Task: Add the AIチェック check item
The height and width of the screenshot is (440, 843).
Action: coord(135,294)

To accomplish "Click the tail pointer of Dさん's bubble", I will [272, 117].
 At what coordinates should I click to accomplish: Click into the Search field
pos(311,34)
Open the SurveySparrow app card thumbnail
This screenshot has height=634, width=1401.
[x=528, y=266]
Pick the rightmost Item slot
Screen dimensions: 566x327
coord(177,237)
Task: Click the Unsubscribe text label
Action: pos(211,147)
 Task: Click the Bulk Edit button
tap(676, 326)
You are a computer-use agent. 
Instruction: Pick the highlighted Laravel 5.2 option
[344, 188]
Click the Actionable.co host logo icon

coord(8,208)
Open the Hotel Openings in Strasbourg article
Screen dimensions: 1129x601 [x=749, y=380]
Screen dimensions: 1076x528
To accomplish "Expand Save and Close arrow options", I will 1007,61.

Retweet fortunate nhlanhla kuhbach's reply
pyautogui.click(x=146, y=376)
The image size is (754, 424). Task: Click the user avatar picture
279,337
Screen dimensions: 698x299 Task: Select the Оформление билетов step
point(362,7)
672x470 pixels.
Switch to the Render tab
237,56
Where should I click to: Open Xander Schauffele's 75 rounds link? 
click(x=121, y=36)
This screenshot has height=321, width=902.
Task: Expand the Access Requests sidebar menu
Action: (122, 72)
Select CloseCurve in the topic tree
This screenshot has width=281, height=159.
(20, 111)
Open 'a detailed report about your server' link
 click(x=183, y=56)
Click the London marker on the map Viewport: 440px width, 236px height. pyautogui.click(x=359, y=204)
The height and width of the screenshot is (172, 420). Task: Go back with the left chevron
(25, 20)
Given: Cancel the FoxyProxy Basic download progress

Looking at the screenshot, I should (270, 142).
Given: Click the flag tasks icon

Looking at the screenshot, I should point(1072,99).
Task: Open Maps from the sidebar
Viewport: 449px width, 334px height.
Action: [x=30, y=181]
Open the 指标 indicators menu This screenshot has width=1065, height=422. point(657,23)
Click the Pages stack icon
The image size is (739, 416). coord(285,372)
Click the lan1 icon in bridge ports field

WHAT IS EXPECTED: Copy all the data. Match it exactly.

REPLY TO THE EXERCISE:
Task: Add the AIチェック check item
The height and width of the screenshot is (440, 843).
Action: coord(135,294)

To accomplish "Click the tail pointer of Dさん's bubble", I will [272, 117].
 At what coordinates should I click to accomplish: Click into the Search field
pos(311,34)
Open the SurveySparrow app card thumbnail
This screenshot has height=634, width=1401.
[x=528, y=266]
Pick the rightmost Item slot
Screen dimensions: 566x327
coord(177,237)
Task: Click the Unsubscribe text label
Action: pos(211,147)
 Task: Click the Bulk Edit button
tap(676, 326)
You are a computer-use agent. 
Instruction: Pick the highlighted Laravel 5.2 option
[344, 188]
Click the Actionable.co host logo icon

coord(8,208)
Open the Hotel Openings in Strasbourg article
Screen dimensions: 1129x601 [x=749, y=380]
Screen dimensions: 1076x528
To accomplish "Expand Save and Close arrow options", I will 1007,61.

Retweet fortunate nhlanhla kuhbach's reply
pyautogui.click(x=146, y=376)
The image size is (754, 424). Task: Click the user avatar picture
279,337
Screen dimensions: 698x299 Task: Select the Оформление билетов step
point(362,7)
672x470 pixels.
Switch to the Render tab
237,56
Where should I click to: Open Xander Schauffele's 75 rounds link? 
click(x=121, y=36)
This screenshot has height=321, width=902.
Task: Expand the Access Requests sidebar menu
Action: (122, 72)
Select CloseCurve in the topic tree
This screenshot has width=281, height=159.
(20, 111)
Open 'a detailed report about your server' link
 click(x=183, y=56)
Click the London marker on the map Viewport: 440px width, 236px height. pyautogui.click(x=359, y=204)
The height and width of the screenshot is (172, 420). Task: Go back with the left chevron
(25, 20)
Given: Cancel the FoxyProxy Basic download progress

Looking at the screenshot, I should (270, 142).
Given: Click the flag tasks icon

Looking at the screenshot, I should point(1072,99).
Task: Open Maps from the sidebar
Viewport: 449px width, 334px height.
Action: [x=30, y=181]
Open the 指标 indicators menu This screenshot has width=1065, height=422. point(657,23)
Click the Pages stack icon
The image size is (739, 416). coord(285,372)
Click the lan1 icon in bridge ports field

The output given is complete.